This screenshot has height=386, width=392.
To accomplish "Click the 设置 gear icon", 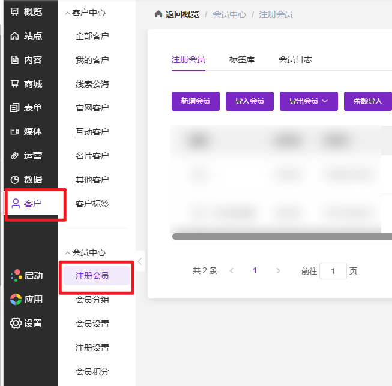I will (x=16, y=324).
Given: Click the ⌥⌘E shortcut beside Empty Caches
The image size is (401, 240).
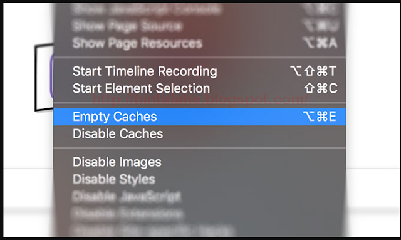Looking at the screenshot, I should (320, 117).
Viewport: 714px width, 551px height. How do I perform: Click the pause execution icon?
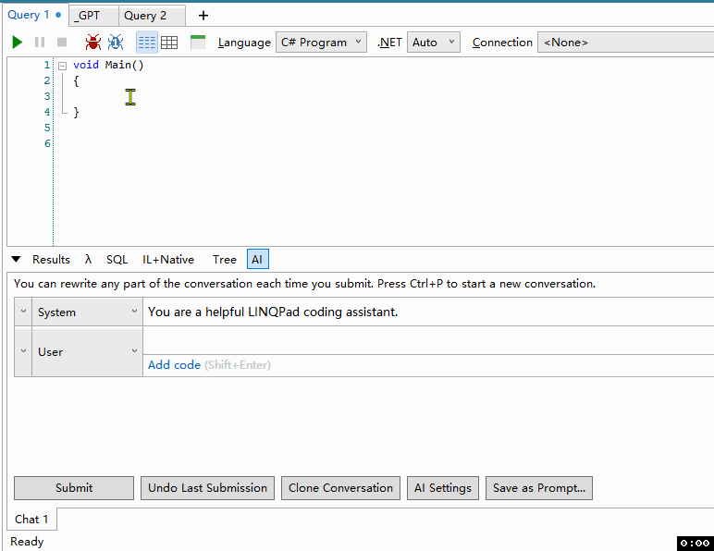click(x=40, y=43)
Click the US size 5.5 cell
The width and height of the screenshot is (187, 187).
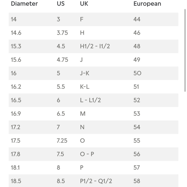pyautogui.click(x=61, y=87)
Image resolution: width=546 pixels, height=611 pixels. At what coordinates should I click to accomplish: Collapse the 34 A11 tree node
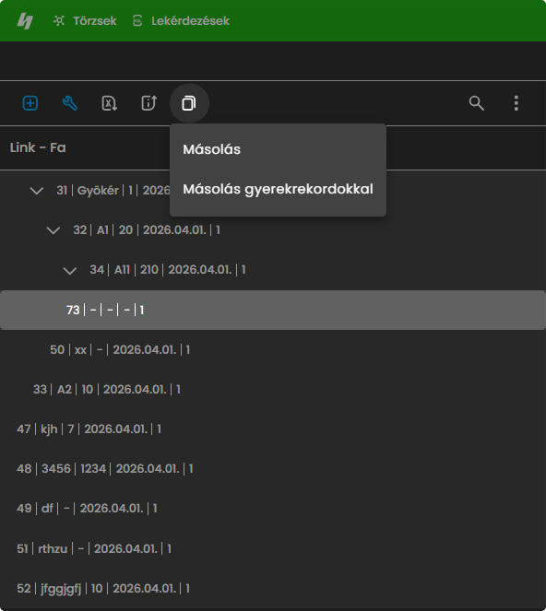tap(70, 270)
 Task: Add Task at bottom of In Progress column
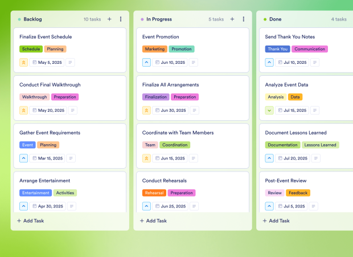153,221
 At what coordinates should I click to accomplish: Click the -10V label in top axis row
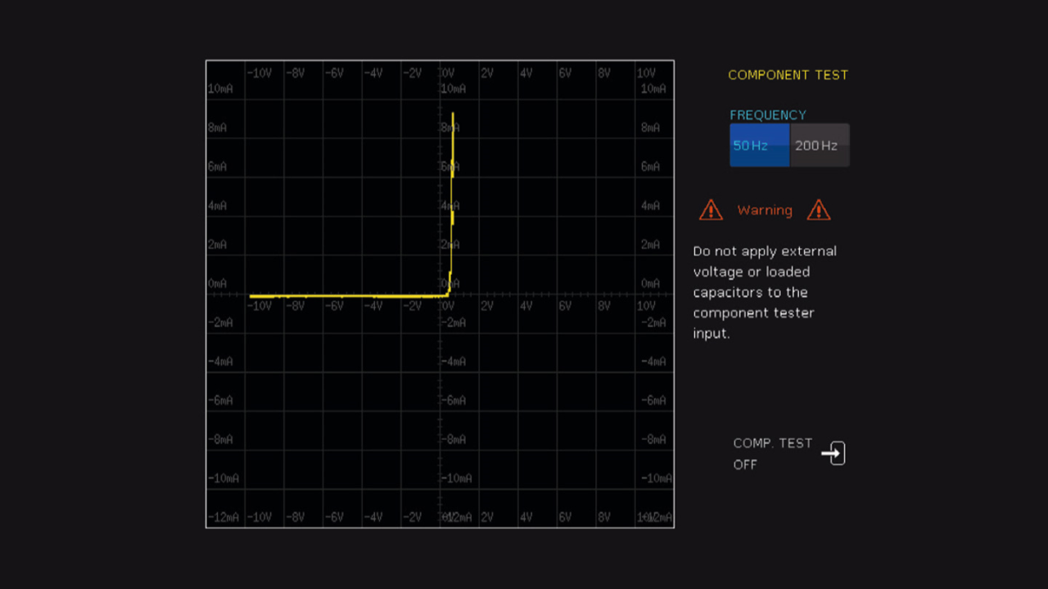point(259,74)
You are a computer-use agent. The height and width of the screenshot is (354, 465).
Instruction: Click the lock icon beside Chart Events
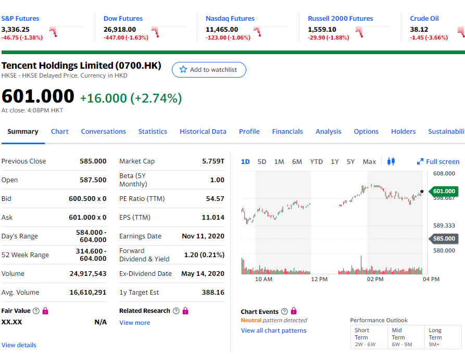[293, 312]
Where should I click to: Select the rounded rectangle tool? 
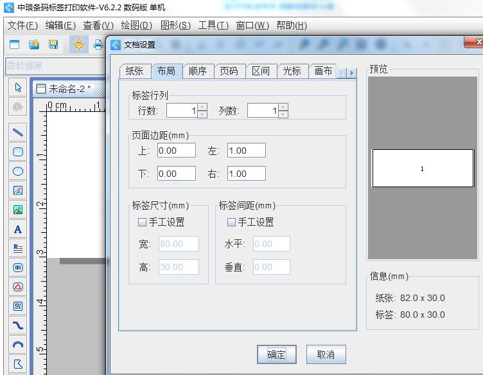click(x=18, y=152)
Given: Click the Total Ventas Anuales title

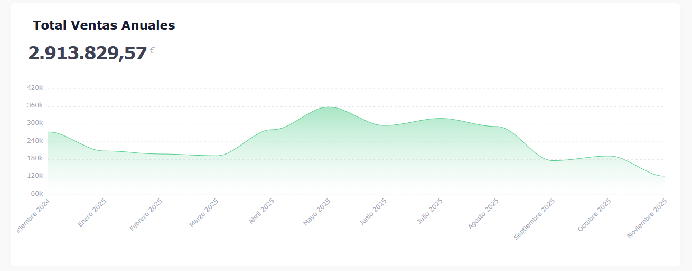Looking at the screenshot, I should pyautogui.click(x=104, y=25).
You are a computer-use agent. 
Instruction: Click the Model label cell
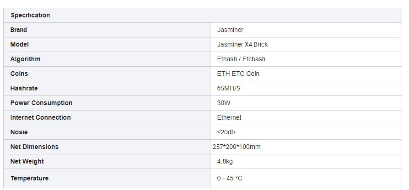point(20,44)
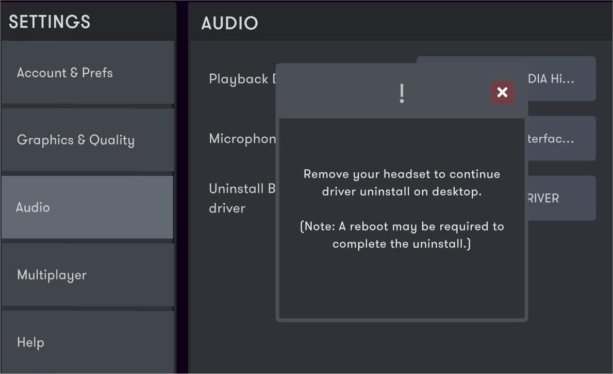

·····

Starting at the line with "Where should I", transcribe the listing above exactly through its last line. No picture belongs in the transcription.

Where should I click to: Select the rounded rectangle tool? 
click(x=18, y=152)
Given: Click the Total Ventas Anuales title

Looking at the screenshot, I should pyautogui.click(x=104, y=25).
You are a computer-use agent. 
Instruction: Click the Model label cell
point(20,44)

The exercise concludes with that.